[comp.dcom.lans] LANBridge RBMS user experience

alan@cunixc.columbia.edu (Alan Crosswell) (01/06/88)

[Please no "I told you so's" and "you should have bought gateways" from the
 peanut gallery.  I am aware of the arguments pro and con.  Irrespective of
 those arguments, we have a number of LAN Bridges as I'm sure many readers
 have and this article is addressed to them.]

We just got our first VMS system (condolences gratefully accepted:-)
partially to run RBMS.  After running RBMS for about an hour now, I
can make the following observations:

+ The manual and program aren't all so bad as a recent posting to this
  group indicated.  If you are already used to dealing with DEC
  software like NCP for DECNET then the commands will soon roll right
  off your finger tips.

+ You can group all your bridges together and do neat commands like:
    USE KNOWN BRIDGES
    SHOW COUNTERS TO "filename" EVERY 5 MINUTES
  This will poll all your bridges every 5 minutes and dump their counters
  to a file.  (You can poll every second if you like.)  

- You have to know the addresses of all your lanbridges before you can
  start querying them.  Seems to me that, since they all talk to each
  other with this wonderful multicast protocol in order to establish
  the spanning tree for the network, RBMS should be able to listen for
  a few minutes and figure out what bridges are out there.  I know --
  I should have written down the bridge addresses when I installed
  them (ha!).  Fix: use netwatch on a PC and get the bridge addresses.
  (Figuring out which bridge is which after you find their addresses
  is left as an exercise for the reader.)

- RBMS (or more specifically, the lanbridge) uses a unique method of
  network management security: a combination of an unpublished
  management protocol and financial disincentives. (How many bad guys
  are going to spend the money to license RBMS just to turn off
  someone else's lanbridge across campus?).  Clearly, they assume that
  the so-called "extended LAN" is in the "typical" corporate data
  center environment and not in a decentralized university environment
  where j-random departments could run RBMS and do all kinds of damage
  to every bridge put theire owne (purely unintentionally -- it is
  easy to apply the same command to the set of all known bridges).
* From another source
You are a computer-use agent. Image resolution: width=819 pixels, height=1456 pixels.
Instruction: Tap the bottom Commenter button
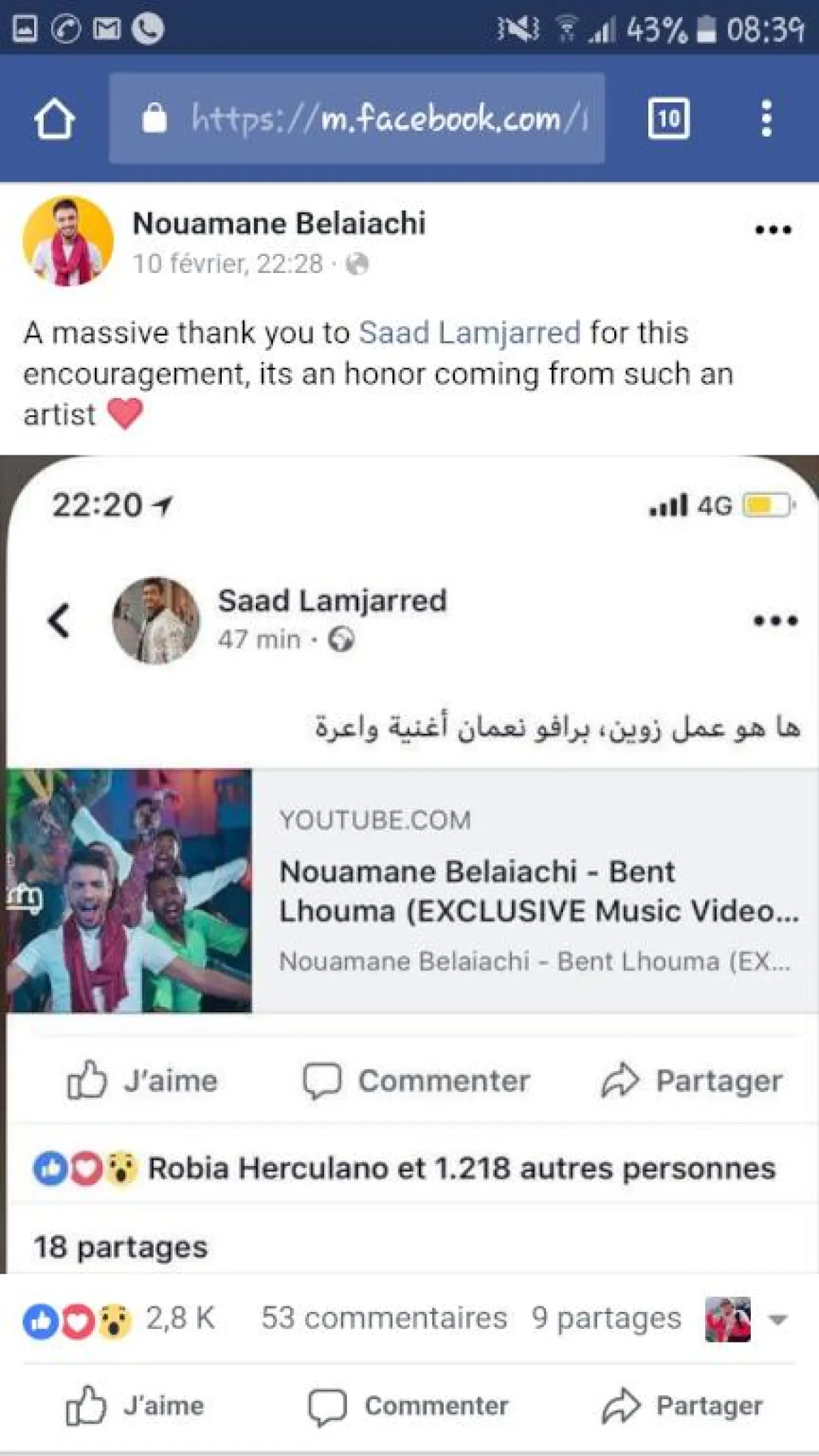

- So you say, what about DIP switches 3 & 4 (enable/disable RBMS
  access via port A/B)?  Well, picture the typical backbone hierarchy
  where some central support organization runs a backbone which
  departments are connected to:

    ===+=====================+===  campus backbone
       |                     |
    +-----+               +-----+  (RBMS enabled on port A)
    |  X  |               |  Y  |
    +-----+               +-----+
       |                     |     (RBMS disabled on port B)
    ===+===               ===+===   
    Dept. X LAN           Dept. Y LAN

  In this scenario, Dept. X can't clobber lanbridge X because RBMS access
  to bridge X's B port is disabled.  However, Dept. X can clobber bridge Y
  since his packets arrive at bridge Y's A port!

  Possible workaround (not yet tried): configure each bridge to drop
  packets destined for the set of all other bridges.  This won't break
  anything since the only time a bridge's physical ethernet address is
  used is for the management protocol.  At all other times, it looks
  transparent and assumes the address of the original packet's sender.
  The RBMS command is something like:
    SET FORWARDING PHYSICAL ADDRESS 12-34-56-78-9A-BC DESTINATION NONE

  This leads to my next item:

? How come I get an error message back when I make a change to the forwarding
  table as in the above example which says the change was made (and it has
  indeed taken effect) but could not be saved in non-volatile RAM?  Is this
  some sort of old revision level problem that I should call field service
  about?  The bridges all show firmware version 1.0 (and they are all under
  service contracts).

Comments, corrections, and Ultrix, 4BSD, or PC implementations of the protocol
gratefully accepted.  We would even pay for it.